Duquesne $1.445 billion credit facility post-summer business

By Sara Rosenberg

New York, July 13 - Duquesne Light Holdings anticipates that a bank meeting for its proposed $1.445 billion credit facility will not occur until at least after the summer, according to a market source.

Barclays and Dresdner are the joint lead arrangers and bookrunners on the deal, with Barclays the administrative agent.

The facility consists of a $75 million revolver at the operating company level, a $200 million revolver for capital spending at the holding company level and a $1.17 billion term loan at the holding company level, the source said.

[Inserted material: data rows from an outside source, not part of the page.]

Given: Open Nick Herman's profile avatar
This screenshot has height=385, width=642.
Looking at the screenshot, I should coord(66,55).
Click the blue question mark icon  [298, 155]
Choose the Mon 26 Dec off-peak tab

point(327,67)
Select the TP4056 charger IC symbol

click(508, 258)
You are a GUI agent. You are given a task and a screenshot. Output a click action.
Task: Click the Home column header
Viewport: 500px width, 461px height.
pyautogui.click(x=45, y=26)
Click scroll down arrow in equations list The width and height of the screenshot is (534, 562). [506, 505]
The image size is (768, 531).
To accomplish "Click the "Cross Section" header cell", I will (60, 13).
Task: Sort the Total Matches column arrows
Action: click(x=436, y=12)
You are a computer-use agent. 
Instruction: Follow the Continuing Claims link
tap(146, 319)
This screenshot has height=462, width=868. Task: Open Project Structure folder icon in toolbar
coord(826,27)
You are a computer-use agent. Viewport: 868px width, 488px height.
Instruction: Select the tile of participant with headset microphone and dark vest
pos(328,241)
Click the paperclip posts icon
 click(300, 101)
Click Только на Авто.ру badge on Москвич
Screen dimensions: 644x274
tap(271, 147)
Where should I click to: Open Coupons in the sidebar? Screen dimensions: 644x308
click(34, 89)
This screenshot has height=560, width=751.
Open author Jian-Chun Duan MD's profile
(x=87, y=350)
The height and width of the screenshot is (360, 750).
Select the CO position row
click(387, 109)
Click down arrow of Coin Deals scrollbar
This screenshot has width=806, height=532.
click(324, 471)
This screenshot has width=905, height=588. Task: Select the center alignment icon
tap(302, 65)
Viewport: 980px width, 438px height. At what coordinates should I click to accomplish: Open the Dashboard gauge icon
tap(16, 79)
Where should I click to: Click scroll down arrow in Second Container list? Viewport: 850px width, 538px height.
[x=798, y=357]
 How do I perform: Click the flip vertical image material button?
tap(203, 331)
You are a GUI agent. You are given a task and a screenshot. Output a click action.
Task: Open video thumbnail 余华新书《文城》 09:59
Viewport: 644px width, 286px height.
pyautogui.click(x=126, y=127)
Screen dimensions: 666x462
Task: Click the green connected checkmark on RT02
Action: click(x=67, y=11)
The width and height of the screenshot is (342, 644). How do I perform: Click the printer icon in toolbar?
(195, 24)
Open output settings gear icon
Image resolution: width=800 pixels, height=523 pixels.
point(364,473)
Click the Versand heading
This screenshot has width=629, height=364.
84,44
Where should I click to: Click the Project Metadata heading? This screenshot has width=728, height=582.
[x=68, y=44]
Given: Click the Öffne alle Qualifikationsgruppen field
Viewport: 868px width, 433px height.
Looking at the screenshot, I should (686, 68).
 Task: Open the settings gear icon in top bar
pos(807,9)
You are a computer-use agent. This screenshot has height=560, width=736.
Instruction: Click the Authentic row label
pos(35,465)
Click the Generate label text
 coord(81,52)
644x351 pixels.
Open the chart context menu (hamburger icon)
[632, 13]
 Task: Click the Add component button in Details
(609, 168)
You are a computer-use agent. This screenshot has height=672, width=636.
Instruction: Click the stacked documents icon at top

Proceeds will be used to help fund the acquisition of Duquesne by Macquarie Infrastructure Partners and Diversified Utility and Energy Trusts, to repay existing Duquesne debt and preference shares, and for capital expenditure and general corporate purposes.

Other acquisition financing will come from $954 million in Macquarie Consortium cash equity and $141 million in newly issued shares of Duquesne contributed by members of the Consortium.

Under the acquisition agreement, the Consortium will purchase Duquesne for $20.00 per share in cash. The transaction has a total equity market value of $1.59 billion plus the Consortium will also assume $148 million of Duquesne's preferred and preference shares on issue as well as $1.26 billion of long-term debt.

The transaction, which is expected to close in the first quarter of 2007, is subject to customary closing conditions, including shareholders approval and various regulatory approvals.

Following the acquisition, Duquesne, a Pittsburgh-based electric utility company, will be a wholly owned subsidiary of Castor Holdings LLC.